まだ好きだったはずなのに、どうして、別れてほっとしているんだろう。
もう、くだらない嫉妬に振り回されずに済むからだろうか。もう、彼が自分以外を優先させる様を近くで見なくていいからだろうか。もう、一方通行の愛に悩まなくていいからだろうか。それとも。

「―――――…くだらない」

は、と鼻で笑い捨て。踵返す瞳の先、色恋に踊らされた自分がやけに惨めに見えた。
嗚呼、今さらだ。本当にくだらない。
好きだった。嗚呼、それを認めないほど、なかったことにするほど、子供じゃない。好きだった、愛していたさ。
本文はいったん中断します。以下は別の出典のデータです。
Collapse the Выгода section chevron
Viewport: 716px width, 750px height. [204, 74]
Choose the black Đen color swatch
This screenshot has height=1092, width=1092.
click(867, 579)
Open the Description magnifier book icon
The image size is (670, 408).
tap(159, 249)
だけど所詮。その愛とやらは、自分に不都合なことが起これば。あっさり冷めてしまえる程度の問題だったのだろう。
愛は継続させるのが最大の問題だと誰が言ったのだろうか。自分も大概自己中心的で他人の機微など考えもしない人間ではあるが、それを解って自分と付き合っただろうツナに失望の念が無いわけでもないのだ。
自分勝手だろうか、この思いは。
そういう人間だと、厭というほど知っていたはずだろう。群れが嫌いだと。付き合う以上相手に合わせるのも当然だが、自分の群れ嫌いは、あまりにその中にいると蕁麻疹に悩まされるほどの生理的なものなのだ。
駄目なのだ、本能的に。自身の意図ではどうしようもない。
だから、多少は彼が譲歩してくれてもよかったのではないかと。他者とあまりに異なる価値観を有しながら、そう思うのは我儘だったのだろうか。